金融翻訳者の日記/A Translator's Ledger

自営業者として独立して十数年の翻訳者が綴る日々の活動記録と雑感。

プロの矜持:『名句の所以』出版記念対談を参観して(2019年1月14日)

昨日は下北沢の書店で『名句の所以』刊行記念対談に行った。たぶん参加者の多くは著者の小澤實さんか、相手役の堀本裕樹さんの関係者(同じか近い俳句結社の人々)のような感じでした。つまり「俳人」の方々が多かった。

翻訳のセミナー等では、登壇者の方が時々「内部事情のことを知っている人にしか通じないであろう用語や言い回し」や、そういった裏事情を話して「・・・ああ、あのことですね」的に応答して目配せし合うような、あたかも「素人さんは黙っててね」的な排除の雰囲気を感じることがある。僕はそういうのが嫌いで、始まる前の段階から参加者の皆さんの多くが挨拶し合っていたので「もしや・・・」とやや身構えたのですが、始まってみたら全くの杞憂でした。
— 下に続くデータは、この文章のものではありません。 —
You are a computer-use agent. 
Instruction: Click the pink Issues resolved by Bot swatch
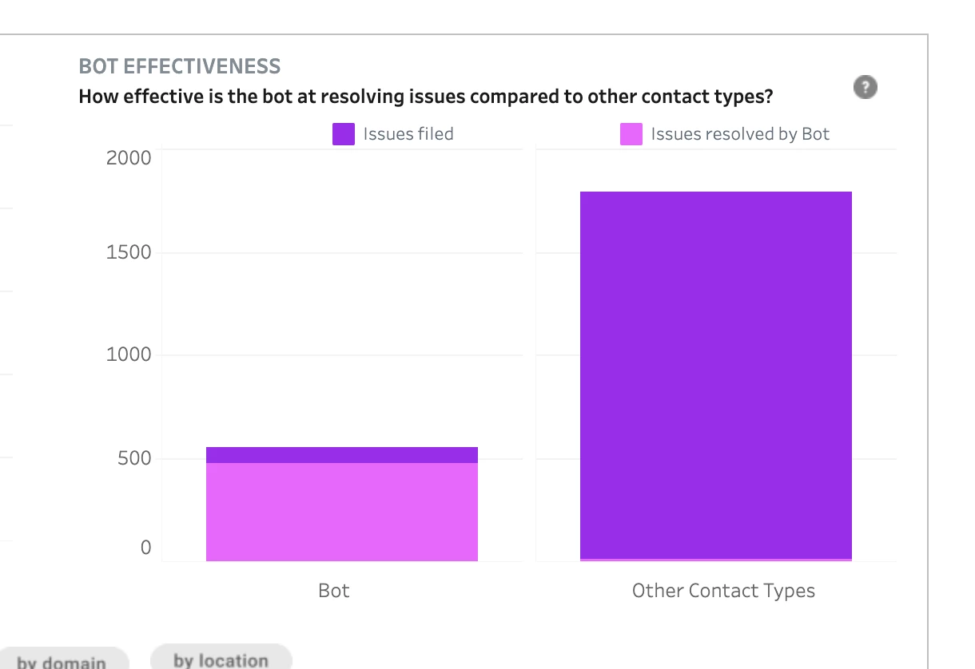pos(631,134)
お二人ともとても謙虚で、一つ一つの俳句や作者に対する敬意が溢れているというのが、素人の僕にもよくわかりました。質問コーナーでも、質問なのか自説の主張なのかわからない、なんてのはなくて、(時間がなかったせいもあるが)「続編のご予定は?」とか「今の若い人たちが俳句に使う言葉が軽くなったとのお話でしたが、具体的にどうすればよいでしょうか?」といった、僕でも知りたくなるような内容で、周りの聴衆のことも配慮した、簡潔な質問だなと思った(ちなみに2つめの質問へのお答えは「意識的に自然の中に出向くことだと思います。とりわけ都会からは自然が失われ、自然に身を置く機会が減っていると思うので」でした)。
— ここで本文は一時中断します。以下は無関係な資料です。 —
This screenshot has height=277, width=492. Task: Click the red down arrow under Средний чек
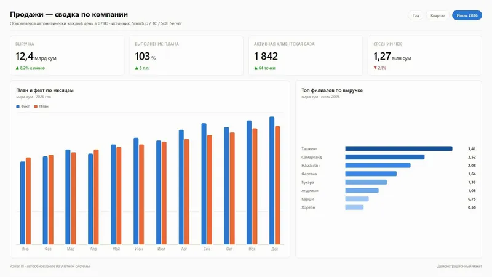(375, 68)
小澤さんのご発言で最も感動したのは、小澤さんのある句(かなり有名で、世間では高く評価されているらしい)について「これはどういう場面、心境で詠まれたのですか?」との堀本さんの問いに対して、「う~ん」といって2、3秒考えた後、
「20代の句で・・・ほとんど覚えていないんですよ・・・ただ、あの頃の自分を今振り返ると、おそらく歳時記を横において季語をあれこれ探っているうちに出てきたんじゃないかな。僕はその光景を見ていない。つまり『食ってない』」

と率直に述べられた点でしょうか。大御所があえてカミングアウトして読者にこびるというのではなく、心情を率直に吐露された様子で、大変感銘を受けた。聞き手の堀本さんも俳句では相当有名な方らしいが(僕には分からない。ただ堀本さんの句が『名句の所以』に入っていた)、本当に謙虚な方で、こういう方の各文章を読んでみたいと思った次第。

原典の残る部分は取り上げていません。